Geringeres Gewicht könnte demnach ebenfalls eine Rolle spielen: Luft ist leichter als Knochen. Zudem sei in den Nasennebenhöhlen die Konzentration von Stickoxid hoch - und das wirke antibakteriell, so Wagenmann. "Nur eines ist sicher: Mit dem Riechen oder Atmen haben die nichts zu tun", erklärt er. "Die Öffnungen zur Nase sind viel zu klein, als dass das einen Effekt haben könnte."
Rein anatomisch betrachtet sind Nasennebenhöhlen luftgefüllte Schleimhaut-Aussackungen der Nasenhöhle. MedizinerInnen unterscheiden beim Menschen vier verschiedene: die Kieferhöhle und die Stirnhöhle sowie dazwischen gelegen die Keilbeinhöhle und die Siebbeinzellen.
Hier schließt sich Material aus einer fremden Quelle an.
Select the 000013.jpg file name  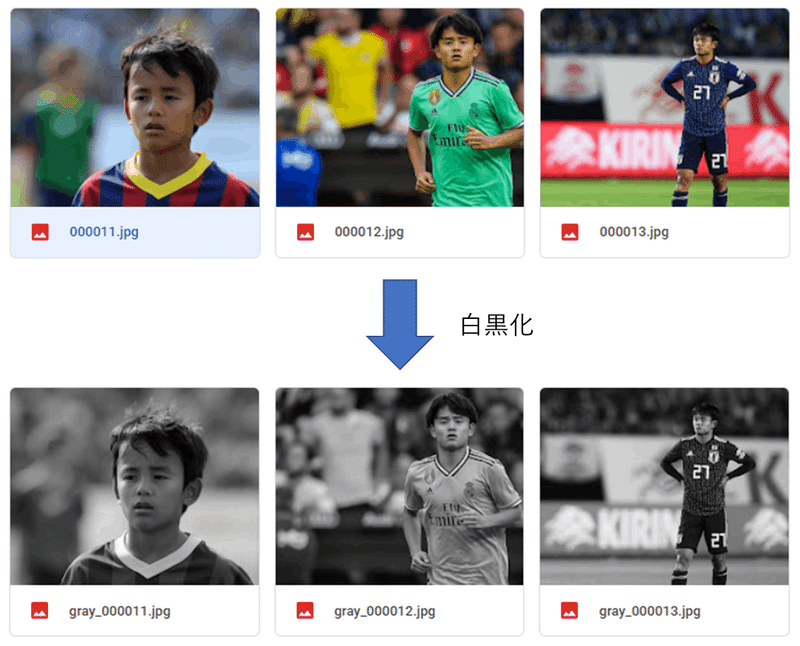(x=634, y=232)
Manche Menschen hätten von Geburt an ein- oder beidseitig keine Stirnhöhlen, sagt Wagenmann. "Das hat keine Nachteile."
Wer an einer akuten Nasennebenhöhlenentzündung leidet, dem empfiehlt Wagenmann "die guten alten Hausmittel": Inhalation warmer Dämpfe, Nasenspülungen, pflanzliche Präparate. Abschwellende Nasentropfen linderten zwar die Symptome. "Aber man darf nicht glauben, dass man den Verlauf der Krankheit damit beschleunigen kann", erklärt der Mediziner. "Trotzdem sind die Deutschen Weltmeister im Kaufen von abschwellenden Nasentropfen."
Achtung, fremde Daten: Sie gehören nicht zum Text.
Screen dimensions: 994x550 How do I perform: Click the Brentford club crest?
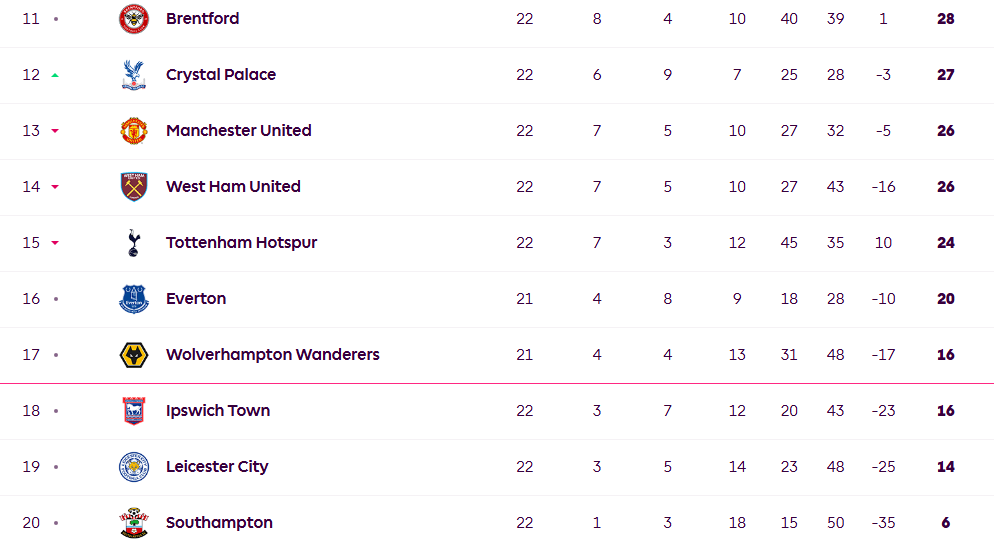coord(134,19)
Eine Therapie mit Antibiotika ist aus Expertensicht meist nicht sinnvoll. "Über 90 Prozent der Entzündungen sind nicht durch Bakterien verursacht", erläutert Wagenmann. Bei Enzympräparaten hätten Studien sogar negative Ergebnisse gezeigt. Und auch von schleimlösenden Medikamenten hält der Arzt nicht viel.
Elf Prozent der Bevölkerung in Europa sind von chronischen Nasennebenhöhlenentzündungen betroffen, so der Fachmann. "Das kann dann die Lebensqualität ähnlich einschränken wie Asthma." Kortisonsprays seien vor allem bei chronischer Rhinosinusitis, aber auch bei einer akuten meist das effektivste Medikament, so Wagenmann. Helfe die medikamentöse Behandlung nicht, kann demnach eine Operation sinnvoll sein. Dabei werden die Öffnungen zur Nase erweitert. "Wenn die zu eng sind, kann kein Austausch erfolgen: Die Luft muss rein, das Sekret raus können."
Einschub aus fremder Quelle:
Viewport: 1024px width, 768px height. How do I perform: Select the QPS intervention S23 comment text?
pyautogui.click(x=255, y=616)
450.477 Operationen an Nase und Nebenhöhlen weist die Krankenhausstatistik des Statistischen Bundesamts für das vergangene Jahr aus. Allein 542 bei Kindern unter einem Jahr. "Früher wurde zu viel Schleimhaut entfernt. Heute weiß man, dass diese radikalen Operationen meist mehr Schaden anrichten als zu helfen", sagt Wagenmann. Dennoch findet er: "Wahrscheinlich wird zu viel operiert. Das liegt auch am Gesundheitssystem: Operationen sind lukrativ."
Dass Fremdkörper in einer Nasennebenhöhle zum Tod führen, sei die absolute Ausnahmen, sagt Wagenmann. In die Nase gestecktes Spielzeug schaffe es bei Kindern nicht durch die kleinen Öffnungen in die Nebenhöhlen. Er selbst habe allerdings schon einen Fund in einer Nasennebenhöhle gemacht: Bei einem Patienten mit Schussverletzung war die Kugel dort steckengeblieben.